Banks stand to lose 5% of their fee income on average in the years ahead as consumers switch to digital competitors who present themselves as more transparent and mission-oriented, a report by consulting firm Accenture says.
Banks have done a good job offering customers digital options for managing financial transactions and are seeing customers use their apps regularly, but that success is not translating into trust, the report says.
"There is no lack of engagement with banks," Alan McIntyre and Julian Skan, Accenture senior managing directors, say in the report. "The reality is that transaction features are becoming table stakes. Not only is there very little evidence that these innovations build trust in banks’ advisors; they are also easily replicated by competitors."
'Bad' bank revenue
The rise of fintech competitors such as payments company Square and digital bank Chime is being fueled in part by their success in taking away what the researchers call banks’ bad revenue, the hidden or obscure fees that customers are charged as a consequence of poor decisions and that exploit people’s inability to understand the fine print that underlies financial services terms.
These "gotcha" fees "reinforce the win-lose perception that undermines customers’ trust that their bank has their interests at heart," the report says.

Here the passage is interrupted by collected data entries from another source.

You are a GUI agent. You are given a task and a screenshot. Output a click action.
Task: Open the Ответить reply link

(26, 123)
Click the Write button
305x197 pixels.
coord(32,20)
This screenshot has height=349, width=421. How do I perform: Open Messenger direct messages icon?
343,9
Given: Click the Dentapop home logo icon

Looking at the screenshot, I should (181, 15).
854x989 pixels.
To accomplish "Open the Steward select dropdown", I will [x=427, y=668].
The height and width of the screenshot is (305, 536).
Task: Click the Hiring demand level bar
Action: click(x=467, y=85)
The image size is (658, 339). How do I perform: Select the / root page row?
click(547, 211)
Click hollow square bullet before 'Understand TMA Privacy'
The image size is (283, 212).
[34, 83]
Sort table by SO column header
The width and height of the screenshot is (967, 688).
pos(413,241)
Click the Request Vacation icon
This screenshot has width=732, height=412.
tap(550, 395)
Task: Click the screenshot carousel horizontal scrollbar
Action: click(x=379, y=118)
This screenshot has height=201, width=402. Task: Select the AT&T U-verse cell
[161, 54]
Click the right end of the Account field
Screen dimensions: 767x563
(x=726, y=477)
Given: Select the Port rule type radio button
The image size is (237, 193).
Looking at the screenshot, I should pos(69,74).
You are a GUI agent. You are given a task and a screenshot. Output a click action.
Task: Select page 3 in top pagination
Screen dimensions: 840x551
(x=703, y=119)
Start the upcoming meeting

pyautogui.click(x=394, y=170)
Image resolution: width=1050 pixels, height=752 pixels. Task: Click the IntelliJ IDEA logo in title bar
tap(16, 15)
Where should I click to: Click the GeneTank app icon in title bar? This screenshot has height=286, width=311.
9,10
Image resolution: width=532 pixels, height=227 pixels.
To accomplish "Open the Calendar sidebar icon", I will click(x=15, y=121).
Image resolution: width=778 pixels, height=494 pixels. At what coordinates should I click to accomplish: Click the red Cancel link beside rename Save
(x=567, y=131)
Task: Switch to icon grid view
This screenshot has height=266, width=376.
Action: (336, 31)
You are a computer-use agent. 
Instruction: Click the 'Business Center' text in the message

This trust gap is also behind government efforts to step up regulatory oversight of banks.
"Recent banking scandals in various markets prompted regulators to insist on the simplification of some fees to protect vulnerable customers who are unable to understand the fine print and find themselves paying exorbitant rates of interest," the report says.
How to move forward
Surveys show consumers generally trust banks to protect their financial information and privacy, but they don’t believe banks have their financial interests at heart.
Banks themselves generally don't see themselves as financial counselors. When they do provide advice, it’s mainly in the service of selling products and services. "Some fund financial literacy efforts, but mostly in the hope of equipping consumers to buy products more quickly," the report says.
The researchers say this trust gap provides banks an opening to position themselves for long-term growth by becoming financial wellness partners to their customers.
The opportunity is especially attractive for banks that target middle-income consumers, who are struggling on the edge of financial security but don’t know how or are reluctant to get financial advice that can help them better manage their money.
"Only one in two [consumers] ask for advice when confronted by a financial setback, and of those who do, fewer than one in three turn to their bank," the report says.
The researchers envision banks reinventing themselves into trusted allies by taking a two-pillar approach. The first pillar is over the next two years and involves becoming transparent in the fees they charge and offering tailored money management advice; the second is over the next five years and involves expanding how they address consumers’ unmet needs and creating new revenue streams.
"Despite widespread skepticism, banks can give their customers good reason to believe they are putting their best interests first," the researchers say. "Those that do will first prioritize their customers’ financial well-being as their purpose. They will then develop and execute trust-building initiatives that differentiate their business, nurture customer affinity, and grow."